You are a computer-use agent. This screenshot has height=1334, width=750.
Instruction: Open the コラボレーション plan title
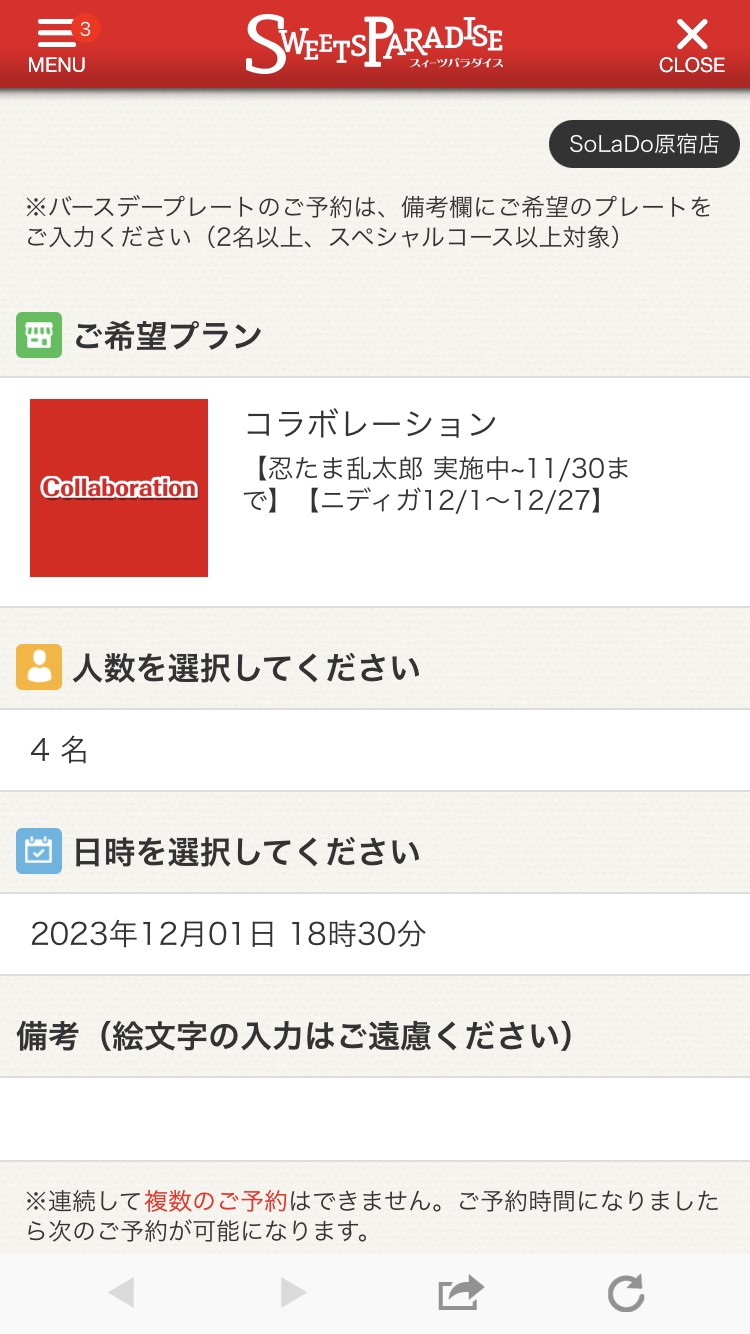coord(371,424)
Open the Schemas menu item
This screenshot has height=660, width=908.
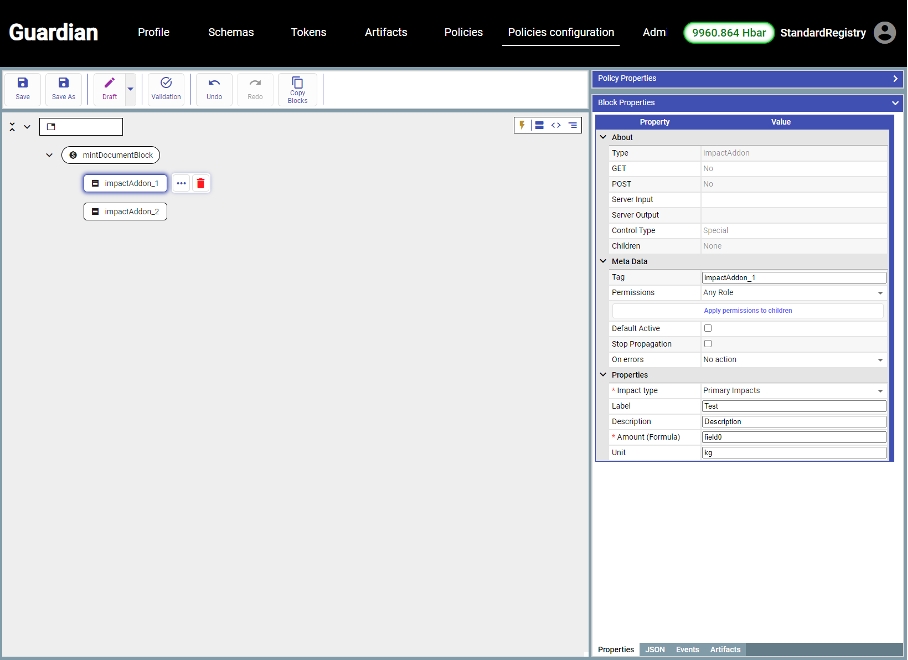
────────────────
(TO DO) Repeat, exactly and in full, all the material above except its pictures.

(ANSWER TO THE EXERCISE)
You are a computer-use agent. This screenshot has height=1334, width=750.
Instruction: Open the コラボレーション plan title
coord(371,424)
Open the Schemas menu item
This screenshot has height=660, width=908.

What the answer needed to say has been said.